Fifteen students total will participate in the Senior Fashion Show in May. From conception to designing, to fitting models, the seniors have been working throughout the school year to create a unique line of clothes to display. Last week, CCAD held a preview event where six of the 15 students showed samples of their work. Author of New York Times Best Seller Worn Stories Emily Spivack interviewed the panel of students, asking questions about their backgrounds, their inspiration, and their hopes for the future.

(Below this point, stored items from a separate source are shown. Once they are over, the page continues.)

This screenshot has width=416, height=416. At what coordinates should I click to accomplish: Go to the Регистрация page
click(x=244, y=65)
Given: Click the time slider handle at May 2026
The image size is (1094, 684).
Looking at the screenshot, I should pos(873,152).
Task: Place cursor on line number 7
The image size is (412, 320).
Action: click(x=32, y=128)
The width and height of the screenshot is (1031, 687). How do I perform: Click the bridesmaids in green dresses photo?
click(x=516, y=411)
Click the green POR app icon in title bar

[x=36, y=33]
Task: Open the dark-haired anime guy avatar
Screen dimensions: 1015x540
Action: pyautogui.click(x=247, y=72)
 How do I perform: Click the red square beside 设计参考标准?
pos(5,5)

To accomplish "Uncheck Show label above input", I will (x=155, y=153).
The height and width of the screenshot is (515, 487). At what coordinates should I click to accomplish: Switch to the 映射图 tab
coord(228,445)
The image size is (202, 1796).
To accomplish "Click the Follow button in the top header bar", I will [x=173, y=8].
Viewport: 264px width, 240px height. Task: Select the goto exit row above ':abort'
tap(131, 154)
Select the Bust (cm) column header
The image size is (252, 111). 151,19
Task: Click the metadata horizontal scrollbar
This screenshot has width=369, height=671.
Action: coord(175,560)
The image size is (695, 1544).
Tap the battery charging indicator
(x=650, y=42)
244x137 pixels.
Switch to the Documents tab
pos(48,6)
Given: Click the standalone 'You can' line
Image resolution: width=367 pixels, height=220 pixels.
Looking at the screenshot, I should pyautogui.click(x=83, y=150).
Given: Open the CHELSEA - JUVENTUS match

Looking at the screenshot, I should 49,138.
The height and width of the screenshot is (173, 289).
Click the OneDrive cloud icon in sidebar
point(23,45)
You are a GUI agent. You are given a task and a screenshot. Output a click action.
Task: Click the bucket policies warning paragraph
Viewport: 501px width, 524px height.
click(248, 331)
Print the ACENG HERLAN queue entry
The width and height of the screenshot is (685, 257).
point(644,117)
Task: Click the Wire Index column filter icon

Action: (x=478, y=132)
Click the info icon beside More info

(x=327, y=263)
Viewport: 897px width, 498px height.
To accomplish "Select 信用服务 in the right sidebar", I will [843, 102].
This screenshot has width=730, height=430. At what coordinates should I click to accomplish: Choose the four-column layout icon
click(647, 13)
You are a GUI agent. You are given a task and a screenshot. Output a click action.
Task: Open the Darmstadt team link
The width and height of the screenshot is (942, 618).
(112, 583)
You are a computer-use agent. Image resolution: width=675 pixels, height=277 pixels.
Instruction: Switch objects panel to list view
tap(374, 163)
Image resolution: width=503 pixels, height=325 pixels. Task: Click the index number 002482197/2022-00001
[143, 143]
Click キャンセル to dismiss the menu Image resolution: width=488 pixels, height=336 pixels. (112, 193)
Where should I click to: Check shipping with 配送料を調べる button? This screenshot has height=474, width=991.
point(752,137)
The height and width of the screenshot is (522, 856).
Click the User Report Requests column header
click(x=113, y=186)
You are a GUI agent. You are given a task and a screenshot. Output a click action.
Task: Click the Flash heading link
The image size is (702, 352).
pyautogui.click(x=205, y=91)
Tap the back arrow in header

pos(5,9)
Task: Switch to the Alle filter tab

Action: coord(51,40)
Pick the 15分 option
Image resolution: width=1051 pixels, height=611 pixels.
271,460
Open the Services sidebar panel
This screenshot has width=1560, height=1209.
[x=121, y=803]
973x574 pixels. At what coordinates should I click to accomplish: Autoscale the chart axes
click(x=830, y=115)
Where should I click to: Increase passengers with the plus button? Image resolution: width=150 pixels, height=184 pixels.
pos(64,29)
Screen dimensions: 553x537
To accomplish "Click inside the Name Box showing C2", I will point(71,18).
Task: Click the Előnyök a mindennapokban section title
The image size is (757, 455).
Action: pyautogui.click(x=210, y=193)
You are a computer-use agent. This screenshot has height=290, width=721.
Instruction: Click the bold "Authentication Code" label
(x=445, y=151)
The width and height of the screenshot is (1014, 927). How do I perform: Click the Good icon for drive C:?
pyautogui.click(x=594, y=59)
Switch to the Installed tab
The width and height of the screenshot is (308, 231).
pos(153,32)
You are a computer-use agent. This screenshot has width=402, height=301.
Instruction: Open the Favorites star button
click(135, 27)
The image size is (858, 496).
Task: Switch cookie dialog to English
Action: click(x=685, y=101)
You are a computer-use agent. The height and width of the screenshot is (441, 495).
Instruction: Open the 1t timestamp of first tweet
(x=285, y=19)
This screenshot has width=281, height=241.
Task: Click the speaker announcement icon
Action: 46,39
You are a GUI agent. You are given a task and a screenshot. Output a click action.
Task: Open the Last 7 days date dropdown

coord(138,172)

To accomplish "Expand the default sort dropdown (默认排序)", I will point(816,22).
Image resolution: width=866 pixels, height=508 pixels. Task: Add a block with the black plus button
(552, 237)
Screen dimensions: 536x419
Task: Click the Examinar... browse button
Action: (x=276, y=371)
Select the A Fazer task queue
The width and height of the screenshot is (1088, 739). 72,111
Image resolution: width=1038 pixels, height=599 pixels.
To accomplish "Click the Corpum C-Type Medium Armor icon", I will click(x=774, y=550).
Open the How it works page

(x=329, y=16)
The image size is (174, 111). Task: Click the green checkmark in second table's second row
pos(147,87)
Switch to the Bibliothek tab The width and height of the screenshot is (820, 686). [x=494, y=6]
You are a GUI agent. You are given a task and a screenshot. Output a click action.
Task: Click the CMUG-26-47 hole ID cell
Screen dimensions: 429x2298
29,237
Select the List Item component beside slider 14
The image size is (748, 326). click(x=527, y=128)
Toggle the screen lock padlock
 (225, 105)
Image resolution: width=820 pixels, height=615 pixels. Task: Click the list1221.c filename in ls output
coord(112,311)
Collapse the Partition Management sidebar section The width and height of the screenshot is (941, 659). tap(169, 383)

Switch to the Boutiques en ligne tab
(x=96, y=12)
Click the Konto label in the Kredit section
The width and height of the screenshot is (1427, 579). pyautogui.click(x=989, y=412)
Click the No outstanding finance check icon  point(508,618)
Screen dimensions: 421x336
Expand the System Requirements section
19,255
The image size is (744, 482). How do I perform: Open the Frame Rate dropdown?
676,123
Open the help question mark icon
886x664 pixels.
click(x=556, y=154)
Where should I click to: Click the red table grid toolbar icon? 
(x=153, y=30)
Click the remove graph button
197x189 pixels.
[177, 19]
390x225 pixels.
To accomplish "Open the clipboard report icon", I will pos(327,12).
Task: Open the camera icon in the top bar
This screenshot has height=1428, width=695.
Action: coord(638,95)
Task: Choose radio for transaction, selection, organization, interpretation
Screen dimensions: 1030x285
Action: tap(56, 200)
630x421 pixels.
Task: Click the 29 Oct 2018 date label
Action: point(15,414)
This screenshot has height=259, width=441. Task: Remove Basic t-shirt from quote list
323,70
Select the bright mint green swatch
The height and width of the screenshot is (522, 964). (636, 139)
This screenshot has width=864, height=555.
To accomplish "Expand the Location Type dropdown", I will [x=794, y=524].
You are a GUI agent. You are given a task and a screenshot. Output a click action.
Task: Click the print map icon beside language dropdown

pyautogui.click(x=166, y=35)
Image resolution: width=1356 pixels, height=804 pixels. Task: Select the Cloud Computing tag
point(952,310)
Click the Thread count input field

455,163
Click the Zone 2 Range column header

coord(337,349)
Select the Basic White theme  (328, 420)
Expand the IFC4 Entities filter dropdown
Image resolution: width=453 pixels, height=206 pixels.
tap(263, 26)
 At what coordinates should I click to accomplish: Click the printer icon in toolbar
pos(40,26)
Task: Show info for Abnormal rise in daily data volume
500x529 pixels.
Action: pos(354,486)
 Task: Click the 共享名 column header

Chelsea Funk understands the struggle of finding clothes that fit and accommodate unique body types. Born with amniotic band syndrome, Funk recalls her own childhood and the challenges she faced with fashion, and used that as inspiration to create a line of adaptive children’s clothing. Each of her four pieces is specifically tailored to the child who will wear the piece in the show. For example, a piece designed for a child in a wheelchair who wears leg braces and has a feeding tube has stylish zippers on the lower half of the pant legs and a discreet opening in the shirt to accommodate the tube. Funk also used stuffed animals as inspiration, so each piece is designed to resemble a stuffed animal. She hopes her line can change the industry, and that she can open her own boutique in Columbus dedicated to working with children and designing clothes that are fun, fashionable, and adaptive to their specific needs.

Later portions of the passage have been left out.